Recently I ran into a PHP unserialize vulnerability on a production site (yes those still exist). A base64 encoded cookie was unserialized, leading to a critical vulnerability due to the presence of a large library of useful classes on the site. I was able to verify the presence of this vulnerability because one member of the unserialized object was written to the page. This meant that in addition to being interested in classes with interesting __destruct functions I could also investigate objects with interesting __toString functions. Luckily PHP has a handy one of these built in: Exception. Inserting an Exception object into the serialized string lead to the callstack being printed in the page source.
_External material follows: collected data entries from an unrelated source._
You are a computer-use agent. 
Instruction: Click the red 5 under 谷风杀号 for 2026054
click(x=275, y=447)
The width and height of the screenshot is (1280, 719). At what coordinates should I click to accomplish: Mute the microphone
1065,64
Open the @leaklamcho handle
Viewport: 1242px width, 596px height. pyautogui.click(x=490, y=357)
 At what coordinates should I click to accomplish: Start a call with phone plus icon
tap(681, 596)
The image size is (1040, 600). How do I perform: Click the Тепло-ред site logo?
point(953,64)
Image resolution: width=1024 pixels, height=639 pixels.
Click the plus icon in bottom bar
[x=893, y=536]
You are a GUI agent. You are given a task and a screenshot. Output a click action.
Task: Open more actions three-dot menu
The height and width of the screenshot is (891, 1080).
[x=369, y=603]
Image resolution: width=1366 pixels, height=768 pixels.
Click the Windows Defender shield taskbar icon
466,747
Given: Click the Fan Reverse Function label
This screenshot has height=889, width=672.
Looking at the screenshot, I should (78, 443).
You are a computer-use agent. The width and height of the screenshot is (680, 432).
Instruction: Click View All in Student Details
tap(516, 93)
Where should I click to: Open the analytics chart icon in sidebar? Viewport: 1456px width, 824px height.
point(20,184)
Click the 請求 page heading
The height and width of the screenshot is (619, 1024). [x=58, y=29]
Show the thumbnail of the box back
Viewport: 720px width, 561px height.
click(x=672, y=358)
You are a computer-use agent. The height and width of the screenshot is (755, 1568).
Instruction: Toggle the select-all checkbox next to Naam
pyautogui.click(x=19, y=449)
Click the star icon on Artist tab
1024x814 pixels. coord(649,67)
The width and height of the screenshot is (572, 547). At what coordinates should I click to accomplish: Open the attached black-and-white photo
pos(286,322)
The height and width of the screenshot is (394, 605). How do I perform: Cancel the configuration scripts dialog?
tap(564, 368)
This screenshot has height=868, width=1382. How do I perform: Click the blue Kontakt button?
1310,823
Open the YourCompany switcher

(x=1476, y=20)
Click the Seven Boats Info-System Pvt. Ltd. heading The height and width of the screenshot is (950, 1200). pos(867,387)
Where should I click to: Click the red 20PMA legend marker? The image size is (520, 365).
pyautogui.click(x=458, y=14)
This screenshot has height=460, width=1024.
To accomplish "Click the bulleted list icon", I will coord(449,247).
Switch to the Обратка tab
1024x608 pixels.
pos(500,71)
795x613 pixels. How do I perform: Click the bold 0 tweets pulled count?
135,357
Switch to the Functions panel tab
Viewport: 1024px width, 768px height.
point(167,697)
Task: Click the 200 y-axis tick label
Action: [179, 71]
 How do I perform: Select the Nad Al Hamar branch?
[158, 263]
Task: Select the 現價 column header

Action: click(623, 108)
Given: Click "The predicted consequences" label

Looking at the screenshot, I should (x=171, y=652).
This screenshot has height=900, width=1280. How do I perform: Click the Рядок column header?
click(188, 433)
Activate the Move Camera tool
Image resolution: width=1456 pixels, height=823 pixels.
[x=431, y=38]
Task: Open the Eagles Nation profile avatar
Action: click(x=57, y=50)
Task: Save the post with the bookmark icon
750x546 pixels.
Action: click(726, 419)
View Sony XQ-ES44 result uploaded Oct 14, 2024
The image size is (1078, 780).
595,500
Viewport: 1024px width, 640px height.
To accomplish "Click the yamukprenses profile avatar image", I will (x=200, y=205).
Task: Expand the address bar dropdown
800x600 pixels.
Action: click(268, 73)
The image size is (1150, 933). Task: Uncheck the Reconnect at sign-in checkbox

The following snippet demonstrates what this looks like

<?php 
function func()
{
	$exception = unserialize('O:9:"Exception":0:{}');
	echo $exception . "\n";
}

func();
?>

This code results in something like

Exception in /home/alkali/hacking/unserial.php:5
Stack trace:
#0 /home/alkali/hacking/unserial.php(5): unserialize('O:9:"Exception"...')
#1 /home/alkali/hacking/unserial.php(9): func()
#2 {main}

Here it isn’t very thrilling but in the wild in can reveal sensitive filesystem info as well as what types of PHP libraries are available to be leveraged into more dangerous exploits that delete files, perform arbitrary writes, and execute code. Good luck.